You will also take part in one 50 minute seminar per week, starting in week 1. There will be material to study prior to the seminar (on the course website) and participants will be assumed to have studied it. The seminars will provide a chance to discuss issues in detail and to prepare for the computer classes. Each week some of you will be allocated particular tasks in relation to either preparing for, or conducting the seminars.
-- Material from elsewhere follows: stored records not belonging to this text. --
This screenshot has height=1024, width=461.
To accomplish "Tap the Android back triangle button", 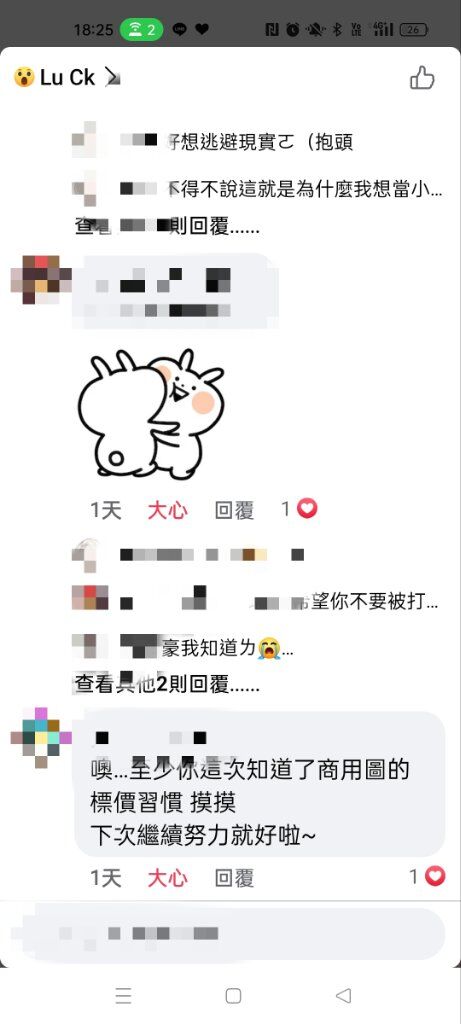I will tap(343, 995).
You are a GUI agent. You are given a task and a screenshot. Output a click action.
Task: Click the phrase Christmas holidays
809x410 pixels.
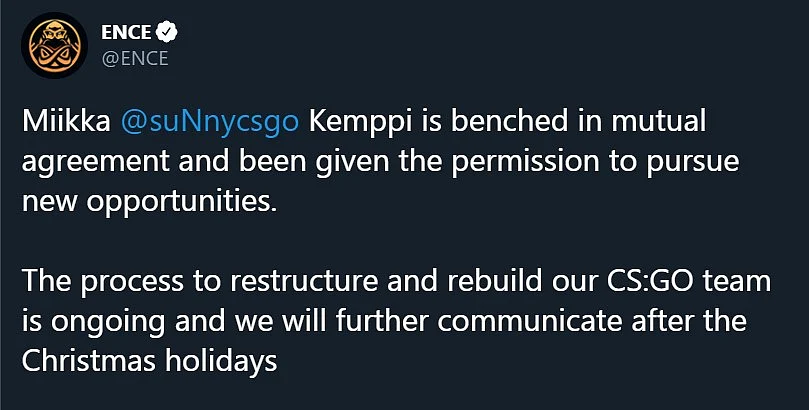[x=149, y=362]
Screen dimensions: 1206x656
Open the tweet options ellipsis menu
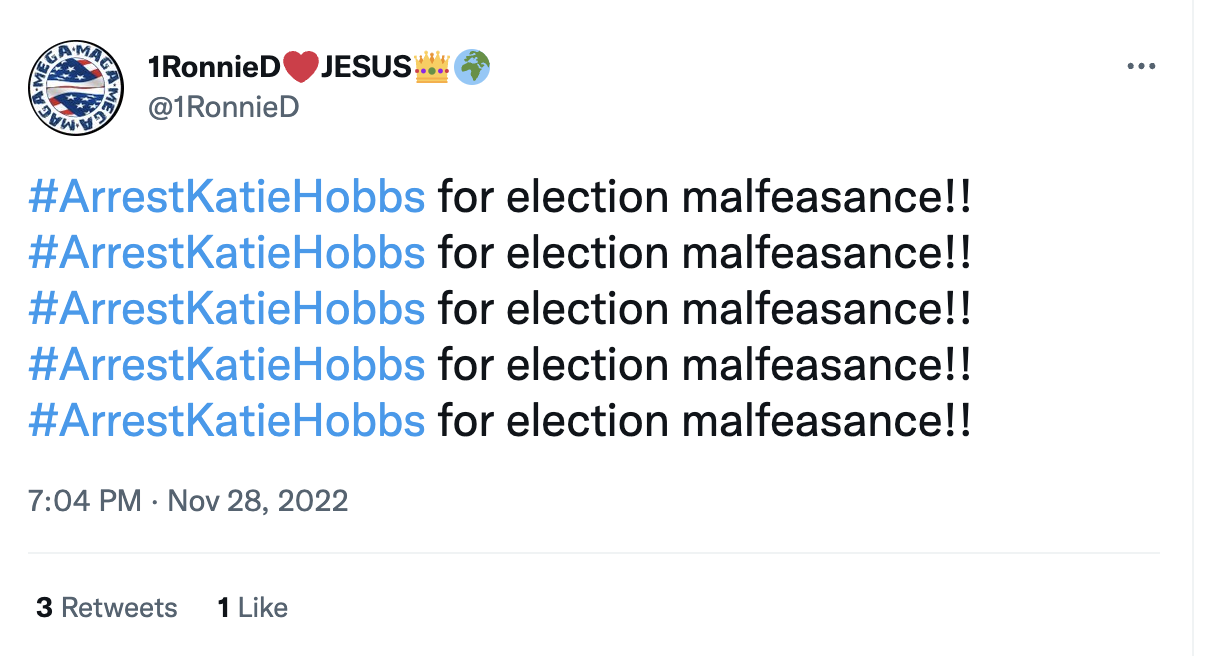(1142, 65)
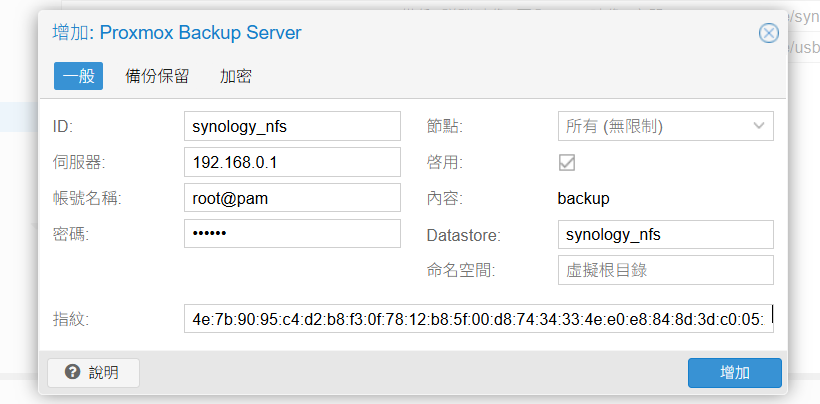
Task: Switch to the 一般 tab
Action: (x=78, y=76)
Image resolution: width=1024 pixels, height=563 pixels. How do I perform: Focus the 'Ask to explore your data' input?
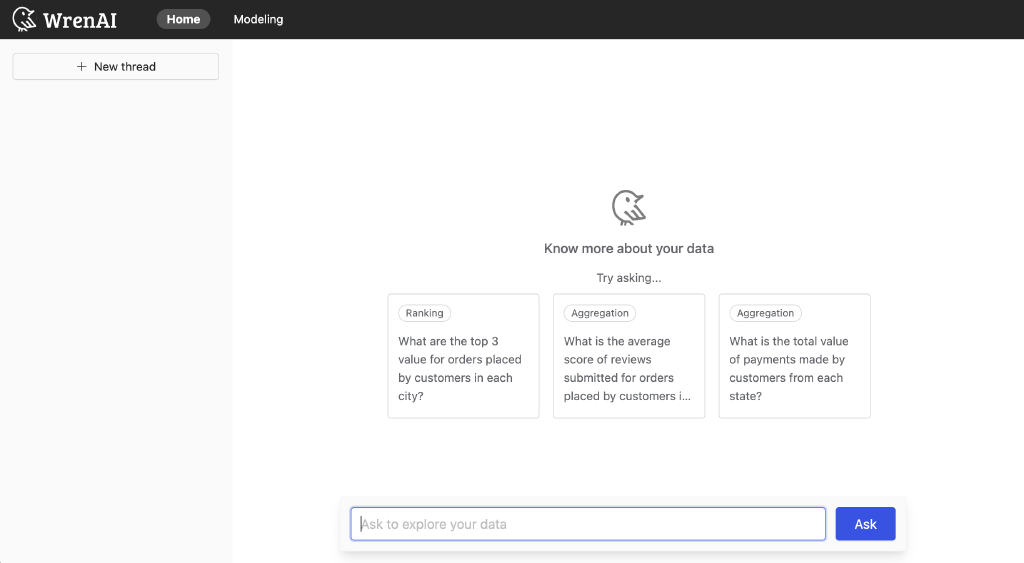[x=588, y=524]
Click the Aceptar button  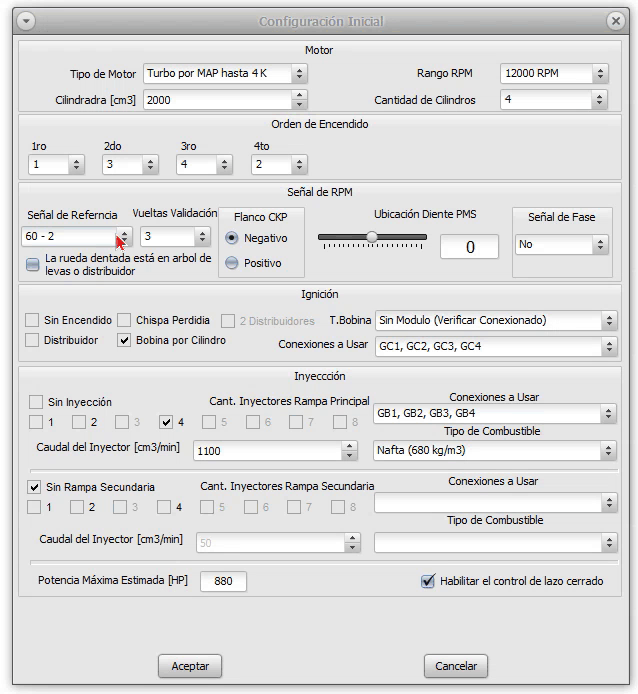coord(190,666)
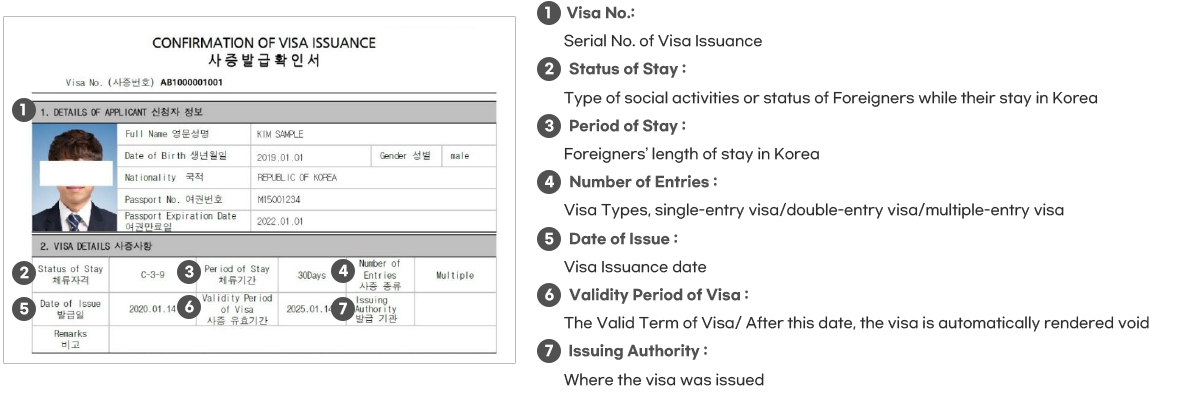Click legend number 1 next to Visa No. heading
Viewport: 1200px width, 394px height.
pyautogui.click(x=548, y=13)
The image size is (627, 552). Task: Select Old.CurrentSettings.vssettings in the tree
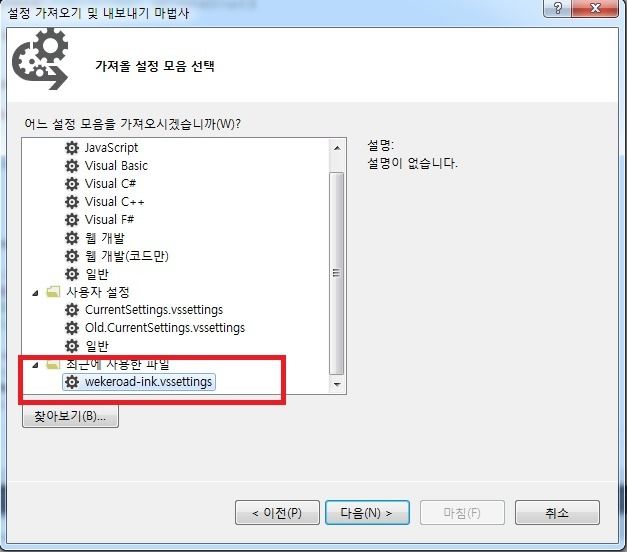(x=165, y=328)
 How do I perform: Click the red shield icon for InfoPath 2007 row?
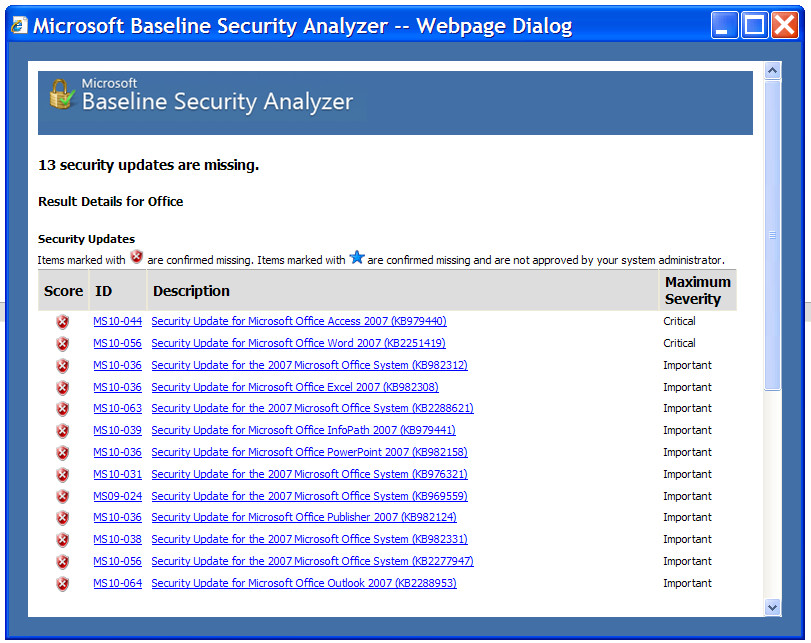pos(63,430)
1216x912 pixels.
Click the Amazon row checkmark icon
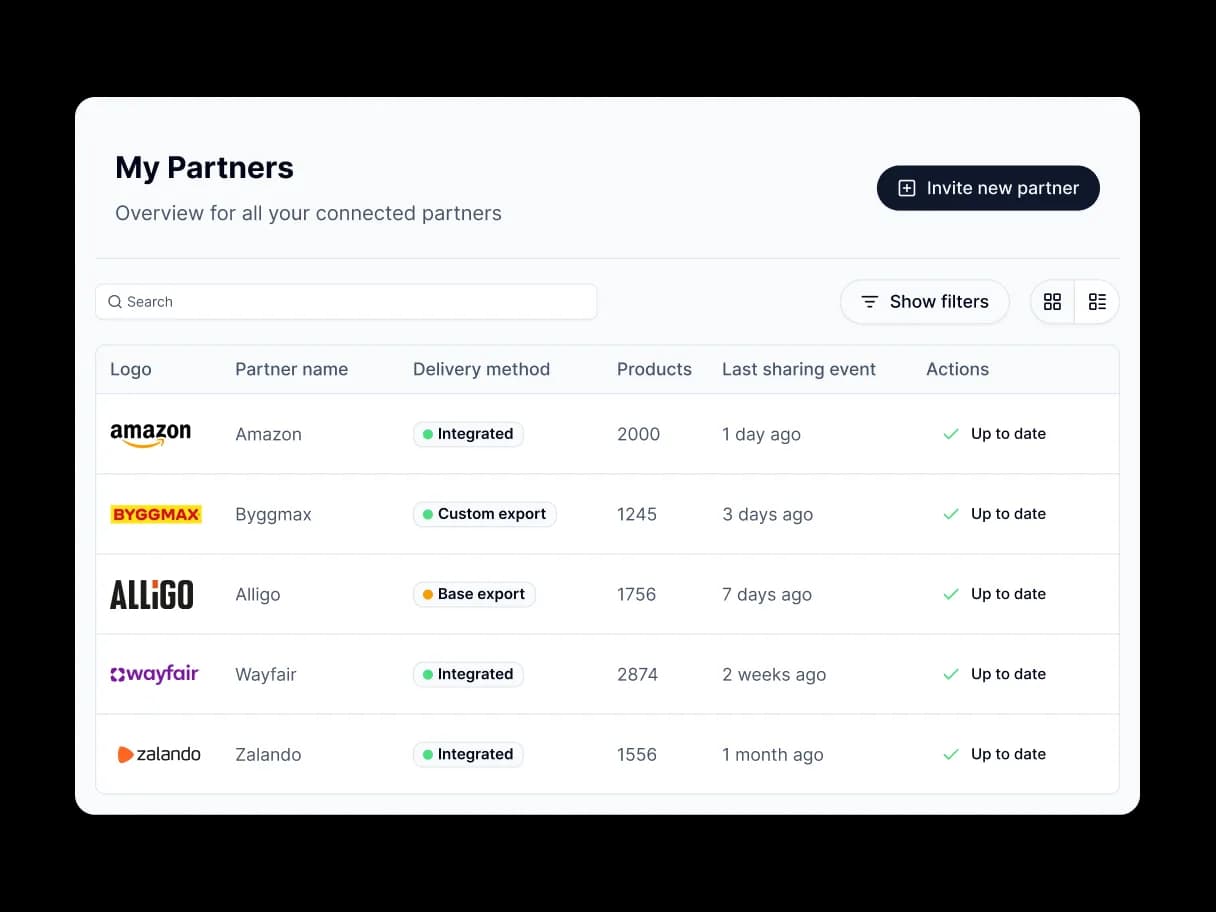(x=951, y=434)
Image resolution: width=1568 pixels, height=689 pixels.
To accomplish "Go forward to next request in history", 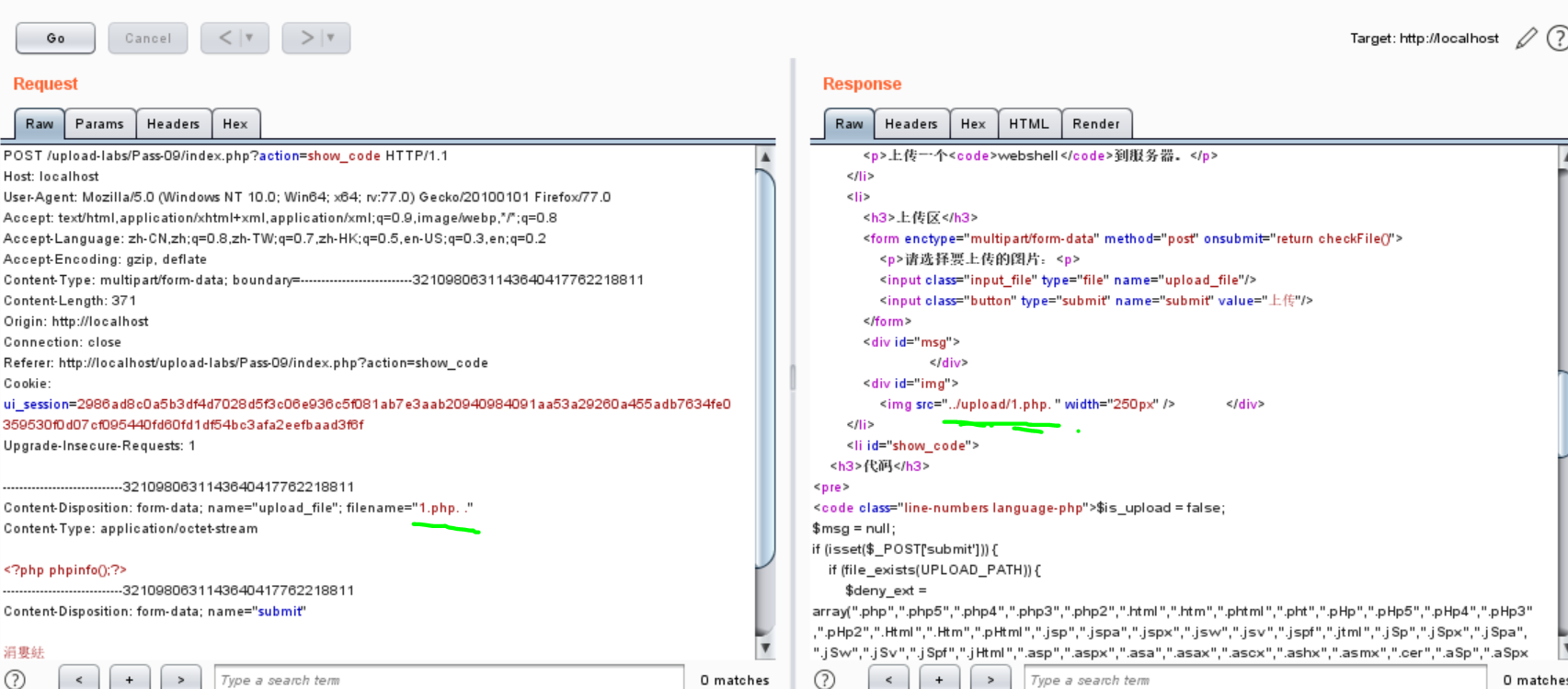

Note that not all the seminar handouts on the course website have yet been updated from last year's versions.

Week 1 -- Introduction (as html, as pdf)
The aims of this seminar are
*
to go over the main points of the first lecture and lab class of the course;
*
to provide students with an opportunity to ask any questions about the structure and organization of the course; and
*
to discuss some basic issues concerning artificial intelligence, cognitive science and the computer- based approaches to cognitive modelling studied in this course (see [14]).
Slides for this seminar
Week 2 -- The Modelling Enterprise (as html, as pdf)
Explanation and Simulation in Cognitive Science, Chapter 2 of [10]. You will be expected to read this chapter carefully and also find one other chapter/paper (e.g. that you studied in the Term 1 course Approaches to Cognitive Science) on some aspect of modelling and be prepared to describe it to the seminar class.
Week 3 -- Production Systems (as html, as pdf)
Errors in Children's Subtraction, [16]
Week 4 -- Connectionism (as html, as pdf)
Sections in Chapters 2, 5, 6 and 10 of [10].
Slides for this seminar
Week 5 -- Modelling Behaviour (as html, as pdf)
The Control of Thought and Action, Chapter 12 of [10].
Slides for this seminar

Depending on which group you are allocated to, your seminar will be sometime on Tuesdays or Wednesdays or Fridays each week, starting in Week 1 -- check on the First Year Noticeboard or the course website. The cohort is divided across 6 seminar groups of roughly 16 students per group.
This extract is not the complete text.